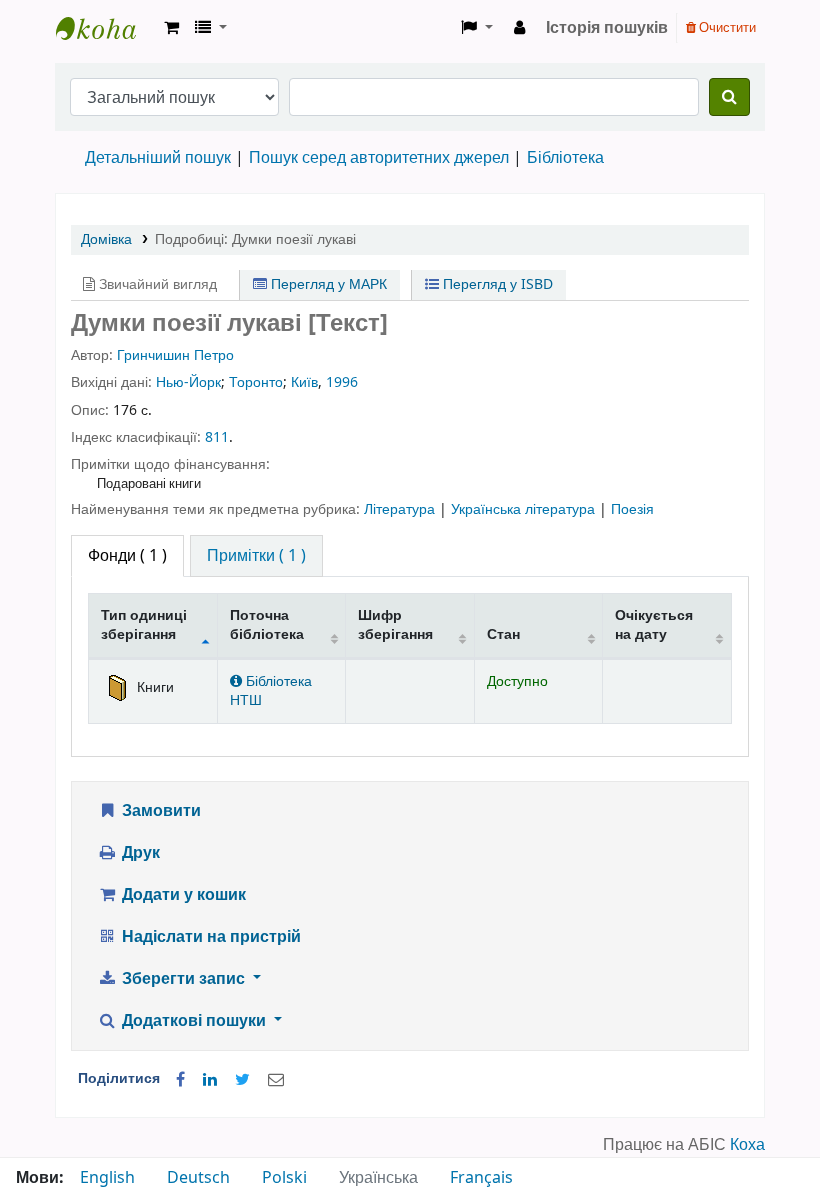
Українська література (525, 509)
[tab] (256, 556)
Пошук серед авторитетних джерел (379, 158)
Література (401, 509)
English (107, 1178)
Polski (284, 1178)
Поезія (632, 509)
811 (217, 437)
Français (481, 1178)
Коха (747, 1145)
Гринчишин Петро (175, 355)
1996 (342, 382)
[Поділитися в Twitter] (242, 1080)
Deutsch (198, 1178)
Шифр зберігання (395, 625)
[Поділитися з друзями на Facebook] (180, 1080)
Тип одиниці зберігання (144, 625)
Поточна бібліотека (267, 625)
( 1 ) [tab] (127, 556)
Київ (304, 382)
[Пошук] (729, 97)
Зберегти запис (183, 979)
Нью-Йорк (188, 382)
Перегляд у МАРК (327, 284)
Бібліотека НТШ (271, 691)
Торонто (256, 382)
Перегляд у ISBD (496, 284)
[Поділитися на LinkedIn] (210, 1080)
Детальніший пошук (158, 158)
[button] (171, 28)
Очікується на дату (654, 625)
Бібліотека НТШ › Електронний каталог (106, 28)
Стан (503, 634)
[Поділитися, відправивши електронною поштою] (276, 1080)
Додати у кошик (182, 895)
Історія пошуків (607, 28)
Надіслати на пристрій (209, 937)
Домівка (106, 239)
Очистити (726, 27)
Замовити (159, 811)
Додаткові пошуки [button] (194, 1021)
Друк (139, 853)
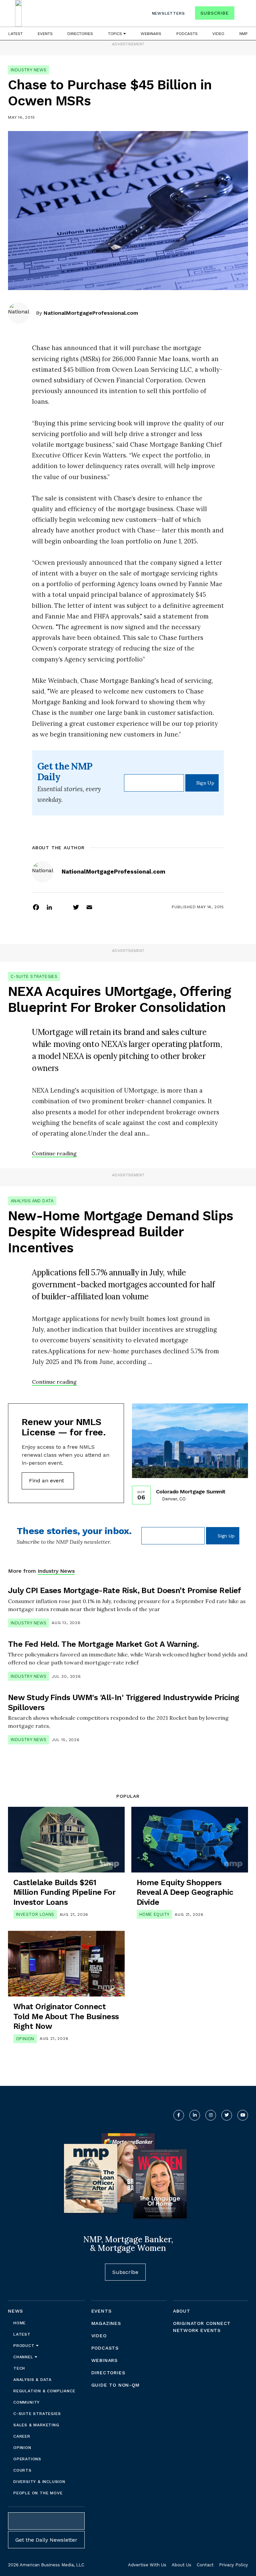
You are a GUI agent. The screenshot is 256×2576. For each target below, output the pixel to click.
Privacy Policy (233, 2564)
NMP (243, 33)
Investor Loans (35, 1914)
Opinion (25, 2038)
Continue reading (54, 1153)
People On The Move (37, 2493)
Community (26, 2402)
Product (24, 2345)
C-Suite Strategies (34, 976)
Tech (19, 2368)
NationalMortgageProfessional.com (91, 313)
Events (45, 33)
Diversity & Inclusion (39, 2481)
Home (19, 2323)
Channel (24, 2357)
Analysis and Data (32, 1200)
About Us (181, 2564)
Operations (27, 2459)
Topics (115, 33)
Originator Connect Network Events (202, 2327)
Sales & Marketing (36, 2425)
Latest (15, 33)
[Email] (89, 907)
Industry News (28, 69)
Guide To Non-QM (115, 2385)
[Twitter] (76, 907)
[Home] (18, 13)
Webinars (151, 33)
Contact (205, 2564)
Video (218, 33)
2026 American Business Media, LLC (46, 2564)
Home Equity (154, 1914)
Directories (80, 33)
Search (242, 14)
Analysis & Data (32, 2379)
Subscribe (214, 13)
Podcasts (187, 33)
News (15, 2311)
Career (21, 2436)
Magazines (106, 2323)
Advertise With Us (147, 2564)
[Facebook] (36, 907)
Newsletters (168, 13)
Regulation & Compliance (44, 2391)
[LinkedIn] (49, 907)
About (181, 2311)
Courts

* _Work required_
Retype all the data exactly, please, without pictures.

* _Task output_
Українська література (525, 509)
[tab] (256, 556)
Пошук серед авторитетних джерел (379, 158)
Література (401, 509)
English (107, 1178)
Polski (284, 1178)
Поезія (632, 509)
811 (217, 437)
Français (481, 1178)
Коха (747, 1145)
Гринчишин Петро (175, 355)
1996 (342, 382)
[Поділитися в Twitter] (242, 1080)
Deutsch (198, 1178)
Шифр зберігання (395, 625)
[Поділитися з друзями на Facebook] (180, 1080)
Тип одиниці зберігання (144, 625)
Поточна бібліотека (267, 625)
( 1 ) [tab] (127, 556)
Київ (304, 382)
[Пошук] (729, 97)
Зберегти запис (183, 979)
Нью-Йорк (188, 382)
Перегляд у МАРК (327, 284)
Бібліотека НТШ (271, 691)
Торонто (256, 382)
Перегляд у ISBD (496, 284)
[Поділитися на LinkedIn] (210, 1080)
Детальніший пошук (158, 158)
[button] (171, 28)
Очікується на дату (654, 625)
Бібліотека НТШ › Електронний каталог (106, 28)
Стан (503, 634)
[Поділитися, відправивши електронною поштою] (276, 1080)
Додати у кошик (182, 895)
Історія пошуків (607, 28)
Надіслати на пристрій (209, 937)
Домівка (106, 239)
Очистити (726, 27)
Замовити (159, 811)
Додаткові пошуки [button] (194, 1021)
Друк (139, 853)
You are a GUI agent. The screenshot is 256×2576. For each target below, output the pixel to click.
Privacy Policy (233, 2564)
NMP (243, 33)
Investor Loans (35, 1914)
Opinion (25, 2038)
Continue reading (54, 1153)
People On The Move (37, 2493)
Community (26, 2402)
Product (24, 2345)
C-Suite Strategies (34, 976)
Tech (19, 2368)
NationalMortgageProfessional.com (91, 313)
Events (45, 33)
Diversity & Inclusion (39, 2481)
Home (19, 2323)
Channel (24, 2357)
Analysis and Data (32, 1200)
About Us (181, 2564)
Operations (27, 2459)
Topics (115, 33)
Originator Connect Network Events (202, 2327)
Sales & Marketing (36, 2425)
Latest (15, 33)
[Email] (89, 907)
Industry News (28, 69)
Guide To Non-QM (115, 2385)
[Twitter] (76, 907)
[Home] (18, 13)
Webinars (151, 33)
Contact (205, 2564)
Video (218, 33)
2026 American Business Media, LLC (46, 2564)
Home Equity (154, 1914)
Directories (80, 33)
Search (242, 14)
Analysis & Data (32, 2379)
Subscribe (214, 13)
Podcasts (187, 33)
News (15, 2311)
Career (21, 2436)
Magazines (106, 2323)
Advertise With Us (147, 2564)
[Facebook] (36, 907)
Newsletters (168, 13)
Regulation & Compliance (44, 2391)
[LinkedIn] (49, 907)
About (181, 2311)
Courts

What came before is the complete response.